Exercise aim: Locate every line in the items below that contains the word "Select", and copy each of those lines.

[Records from a collection]
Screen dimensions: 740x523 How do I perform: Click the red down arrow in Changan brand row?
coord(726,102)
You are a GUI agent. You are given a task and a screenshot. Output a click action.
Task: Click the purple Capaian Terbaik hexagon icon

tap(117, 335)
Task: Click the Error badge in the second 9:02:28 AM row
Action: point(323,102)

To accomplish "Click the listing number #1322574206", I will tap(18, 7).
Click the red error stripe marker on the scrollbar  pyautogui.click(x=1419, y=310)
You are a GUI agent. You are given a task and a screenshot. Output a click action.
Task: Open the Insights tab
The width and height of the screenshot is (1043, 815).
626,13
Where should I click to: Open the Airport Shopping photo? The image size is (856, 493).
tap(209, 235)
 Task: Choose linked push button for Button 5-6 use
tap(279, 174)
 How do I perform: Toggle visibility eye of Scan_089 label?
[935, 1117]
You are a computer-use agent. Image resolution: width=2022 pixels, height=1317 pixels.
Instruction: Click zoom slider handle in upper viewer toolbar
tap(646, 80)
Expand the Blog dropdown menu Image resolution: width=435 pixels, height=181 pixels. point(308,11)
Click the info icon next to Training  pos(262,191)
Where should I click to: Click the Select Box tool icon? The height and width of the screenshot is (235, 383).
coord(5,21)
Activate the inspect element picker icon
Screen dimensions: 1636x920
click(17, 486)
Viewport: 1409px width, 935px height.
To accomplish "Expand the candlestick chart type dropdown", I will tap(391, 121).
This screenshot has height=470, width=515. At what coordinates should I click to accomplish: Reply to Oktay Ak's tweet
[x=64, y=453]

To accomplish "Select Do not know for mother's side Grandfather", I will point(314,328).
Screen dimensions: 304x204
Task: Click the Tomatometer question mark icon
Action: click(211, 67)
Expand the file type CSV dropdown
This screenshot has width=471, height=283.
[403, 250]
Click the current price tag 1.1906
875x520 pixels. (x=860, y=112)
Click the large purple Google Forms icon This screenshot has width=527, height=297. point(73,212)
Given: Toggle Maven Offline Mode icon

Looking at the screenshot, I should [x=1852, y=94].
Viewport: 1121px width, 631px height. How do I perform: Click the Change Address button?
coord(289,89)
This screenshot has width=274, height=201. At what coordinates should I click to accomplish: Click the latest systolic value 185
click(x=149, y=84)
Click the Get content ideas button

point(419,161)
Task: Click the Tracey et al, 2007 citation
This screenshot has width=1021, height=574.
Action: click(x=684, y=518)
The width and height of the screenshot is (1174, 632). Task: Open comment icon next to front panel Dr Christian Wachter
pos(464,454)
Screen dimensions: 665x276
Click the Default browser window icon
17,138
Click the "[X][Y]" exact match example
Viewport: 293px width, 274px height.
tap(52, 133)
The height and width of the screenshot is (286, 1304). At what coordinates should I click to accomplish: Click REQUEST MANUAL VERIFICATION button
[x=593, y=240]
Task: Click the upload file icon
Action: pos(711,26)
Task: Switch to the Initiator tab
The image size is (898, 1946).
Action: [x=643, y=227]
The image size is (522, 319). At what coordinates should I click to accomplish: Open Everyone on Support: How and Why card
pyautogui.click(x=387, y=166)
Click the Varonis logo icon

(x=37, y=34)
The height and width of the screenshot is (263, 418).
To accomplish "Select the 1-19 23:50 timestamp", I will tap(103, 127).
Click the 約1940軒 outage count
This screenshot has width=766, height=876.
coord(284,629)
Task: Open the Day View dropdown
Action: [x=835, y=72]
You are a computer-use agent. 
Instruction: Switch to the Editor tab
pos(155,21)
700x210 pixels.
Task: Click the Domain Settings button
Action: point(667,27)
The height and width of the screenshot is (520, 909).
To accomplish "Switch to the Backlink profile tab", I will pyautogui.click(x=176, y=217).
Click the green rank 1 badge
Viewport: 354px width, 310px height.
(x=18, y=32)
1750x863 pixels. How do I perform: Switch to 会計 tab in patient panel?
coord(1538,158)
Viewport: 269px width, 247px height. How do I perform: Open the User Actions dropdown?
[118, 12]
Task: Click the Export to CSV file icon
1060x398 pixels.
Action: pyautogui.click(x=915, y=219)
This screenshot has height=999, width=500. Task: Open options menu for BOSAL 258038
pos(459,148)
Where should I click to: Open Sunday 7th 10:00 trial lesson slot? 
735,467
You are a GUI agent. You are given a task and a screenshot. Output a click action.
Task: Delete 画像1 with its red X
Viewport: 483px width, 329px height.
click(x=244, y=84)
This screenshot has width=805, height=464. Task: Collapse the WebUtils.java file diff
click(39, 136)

In response:
Where should I click to: Click the Select Box tool icon? The height and width of the screenshot is (235, 383).
To accomplish "Select Do not know for mother's side Grandfather", I will point(314,328).
To accomplish "Select the 1-19 23:50 timestamp", I will tap(103, 127).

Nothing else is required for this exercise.